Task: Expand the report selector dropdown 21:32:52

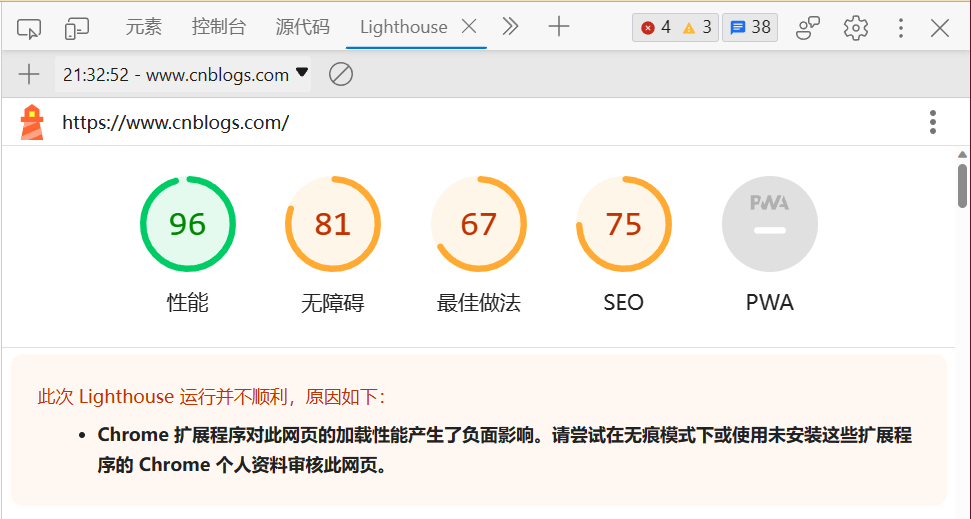Action: [184, 74]
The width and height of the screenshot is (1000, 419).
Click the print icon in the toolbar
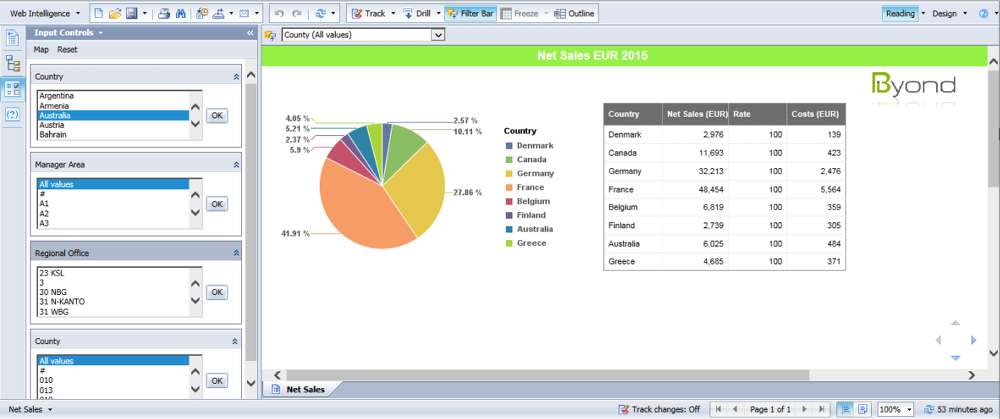click(165, 14)
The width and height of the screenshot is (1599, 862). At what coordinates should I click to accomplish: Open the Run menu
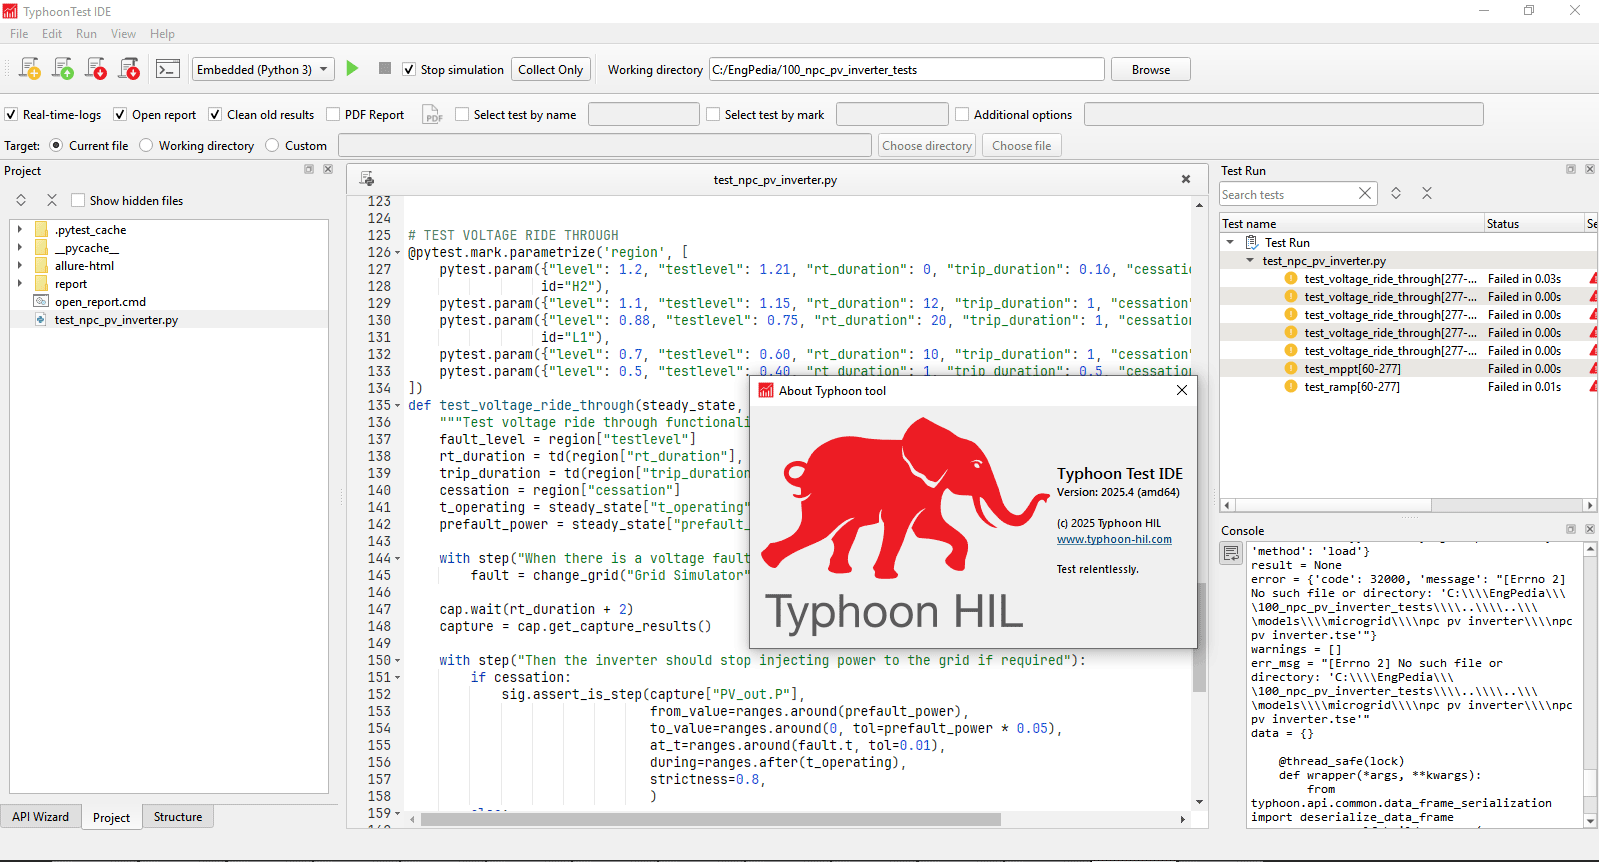pos(86,34)
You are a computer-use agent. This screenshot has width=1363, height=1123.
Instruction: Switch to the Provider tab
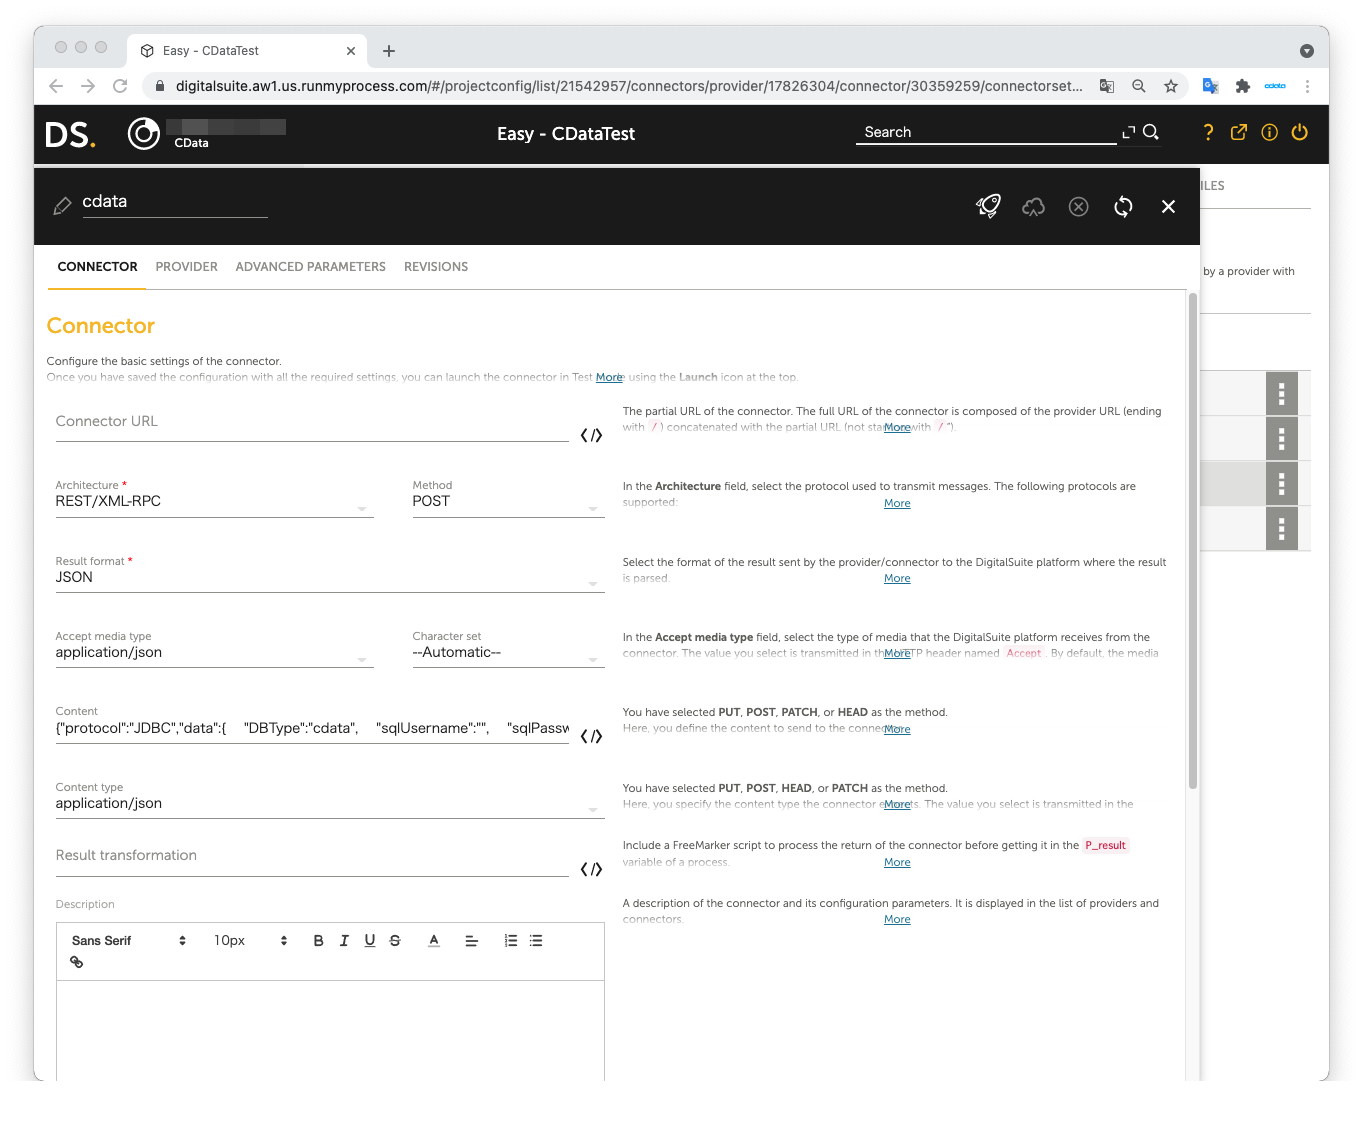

^^^^

### Problem statement
Would you print the listing above in full, exactly, but with no pictures?

### Response to this exercise
Task: Expand the report selector dropdown 21:32:52

Action: [184, 74]
The width and height of the screenshot is (1000, 419).
Click the print icon in the toolbar
click(165, 14)
The width and height of the screenshot is (1599, 862). At what coordinates should I click to accomplish: Open the Run menu
pos(86,34)
You are a computer-use agent. This screenshot has width=1363, height=1123.
Instruction: Switch to the Provider tab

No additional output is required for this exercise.